Par ailleurs, il est constant qu'après l'accident du 27 juin 2022, M. [B] [G] n'a plus jamais repris le travail, en sorte que l'inaptitude constatée à peine deux mois plus tard, le 6 septembre 2022 a, au moins partiellement, pour origine cet accident, l'employeur ayant connaissance de cette origine professionnelle au moment du licenciement ainsi que cela ressort de la lettre de licenciement du 5 octobre 2022 qui mentionne '(...) De ce fait, vous n'effectuerez pas de préavis et ne bénéficierez pas d'indemnité compensatrice de préavis. Cependant, nous sommes dans l'attente de la décision de la CPAM quant à la prise en charge de votre dossier.
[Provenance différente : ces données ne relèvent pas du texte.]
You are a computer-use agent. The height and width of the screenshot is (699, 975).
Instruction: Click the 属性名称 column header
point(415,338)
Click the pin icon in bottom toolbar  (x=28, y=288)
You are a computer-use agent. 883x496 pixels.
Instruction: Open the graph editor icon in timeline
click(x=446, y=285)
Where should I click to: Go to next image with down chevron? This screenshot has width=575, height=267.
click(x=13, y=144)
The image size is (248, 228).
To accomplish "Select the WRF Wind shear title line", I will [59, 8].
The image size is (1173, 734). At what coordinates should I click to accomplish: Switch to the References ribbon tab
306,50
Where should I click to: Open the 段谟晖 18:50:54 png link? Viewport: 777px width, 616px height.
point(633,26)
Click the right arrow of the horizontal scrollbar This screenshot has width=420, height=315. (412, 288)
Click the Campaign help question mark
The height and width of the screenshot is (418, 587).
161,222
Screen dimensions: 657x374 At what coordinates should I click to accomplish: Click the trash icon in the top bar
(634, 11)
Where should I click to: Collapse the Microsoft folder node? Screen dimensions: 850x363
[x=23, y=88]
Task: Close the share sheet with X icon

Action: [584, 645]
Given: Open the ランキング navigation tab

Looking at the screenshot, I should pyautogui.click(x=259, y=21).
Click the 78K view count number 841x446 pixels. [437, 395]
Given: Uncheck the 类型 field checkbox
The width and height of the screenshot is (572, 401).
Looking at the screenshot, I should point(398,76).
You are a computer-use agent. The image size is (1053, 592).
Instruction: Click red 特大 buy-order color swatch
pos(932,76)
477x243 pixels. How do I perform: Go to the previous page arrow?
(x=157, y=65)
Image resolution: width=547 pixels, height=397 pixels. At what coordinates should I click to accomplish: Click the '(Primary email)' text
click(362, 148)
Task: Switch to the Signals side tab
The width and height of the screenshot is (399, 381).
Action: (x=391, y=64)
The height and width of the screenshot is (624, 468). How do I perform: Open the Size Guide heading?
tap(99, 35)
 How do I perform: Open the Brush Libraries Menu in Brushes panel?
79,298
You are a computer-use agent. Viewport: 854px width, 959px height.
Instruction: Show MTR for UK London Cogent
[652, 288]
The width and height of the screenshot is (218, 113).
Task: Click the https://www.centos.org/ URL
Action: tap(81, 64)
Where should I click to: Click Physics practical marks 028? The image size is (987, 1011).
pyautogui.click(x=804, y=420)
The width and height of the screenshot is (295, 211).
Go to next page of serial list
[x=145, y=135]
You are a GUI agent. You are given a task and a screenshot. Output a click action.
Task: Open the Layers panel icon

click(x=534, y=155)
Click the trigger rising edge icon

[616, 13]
Une fois la décision de la CPAM notifiée, le solde de tout compte pourrait être éventuellement régularisé (...)'.
Il convient donc, par ces motifs ajoutés, de confirmer le jugement déféré en ce qu'il a considéré que l'inaptitude était d'origine professionnelle.
Le jugement sera également confirmé s'agissant des indemnités accordées, non subsidiairement contestées en leur montant.
Sur les dépens et les frais irrépétibles
Il est rappelé que les dépens ne comprennent pas les frais d'exécution forcée éventuels, sur lesquels la présente cour ne peut se prononcer et qui sont régis par l'article L. 111-8 du code des procédure civiles d'exécution et soumis, en cas de contestation, au juge de l'exécution.
PAR CES MOTIFS
LA COUR,
Par arrêt contradictoire, rendu publiquement en dernier ressort
-Confirme le jugement rendu le 14 décembre 2023 par le conseil de prud'hommes d'Orange sauf à préciser que les dépens ne comprennent pas les frais d'exécution forcée éventuels,
-Y ajoutant,
-Condamne la SARL Eugegu à payer à M. [B] [G] la somme de 2000 euros sur le fondement de l'article 700 du code de procédure civile,
-Condamne la SARL Eugegu aux dépens de l'appel.
Arrêt signé par la présidente et par la greffière.